COSL Drilling Europe has landed a deal with Ithaca Energy for work in the central North Sea.
The rig contracter will mobilise the COSLPioneer semi-submersible drilling unit for wells operations on the Abigail well and the Captain phase two subsea development.
Drilling is expected to kick off in March next year.
The campaign has a “combined work scope” and is predicted to last up to the second quarter of 2024.
A value for the contract wasn’t given.
As part of ongoing mobilisation, the COSLPioneer will be modernised with the COSL Energy Control System, converting the unit into a low emission unit.

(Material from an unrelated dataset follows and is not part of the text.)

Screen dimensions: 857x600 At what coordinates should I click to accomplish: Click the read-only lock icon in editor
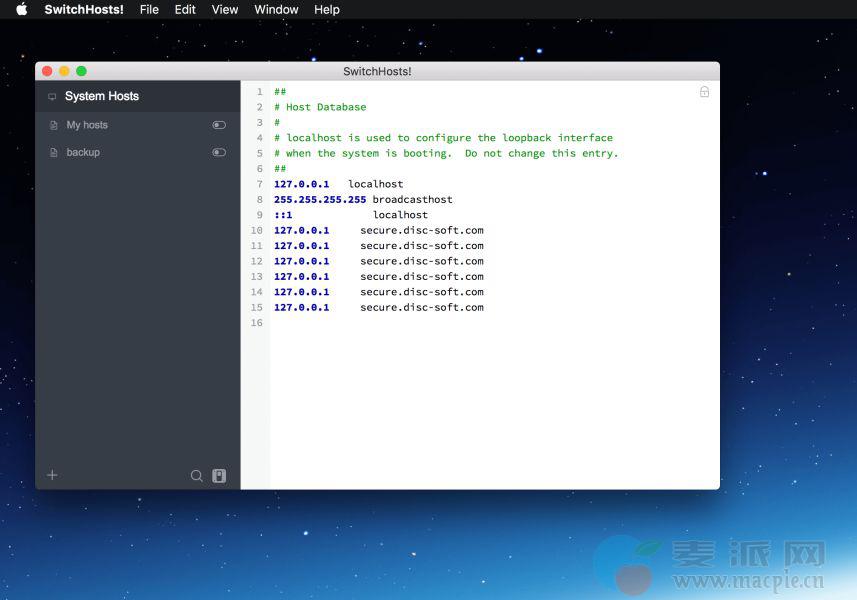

According to COSL Drilling Europe, which has a base in Aberdeen, this will create a new “benchmark” for the industry, representing the lowest fuels consumption and carbon footprint for the type of rig.
Frank Tollefsen, the company’s chief executive, said: “We are delighted to be awarded this contract with Ithaca Energy on the UKCS. We will together set a new standard when it comes to low-emission and efficient drilling operation.
“We are excited in how Ithaca Energy with the award of this contract demonstrates its confidence in our employees, our rigs and our organisation to deliver efficient and high-end drilling performances.”
In its results for the first half of 2021, Ithaca said it expected a rig hire agreement for Abigail in the Greater Stella Area (GSA) in Q3.
First oil from the satellite field, which has estimated recoverable reserves of between 3.9 and 8.3 million barrels, is expected in Q3, 2022.
A development plan for Abigail has been submitted, with approval expected in the near future.
Ithaca confirmed in April that it had green lighted plans to forge ahead with a £400 million project to boost output from Captain.
It aims to recover around 40 million barrels of oil equivalent.
First oil is expected in early 2023, peaking in 2026, at which point about half of production from the field will be driven by the EOR project.
Ithaca, owned by Israeli firm Delek Group, said in April: “Consent for Captain EOR stage two progresses the application of a technology that has already demonstrated an improved recovery rate and helps extend the life of the Captain field.
“This project underlines our long-term commitment to the North Sea and is a major demonstration of confidence in the viability of safe, long-term operations in this basin.”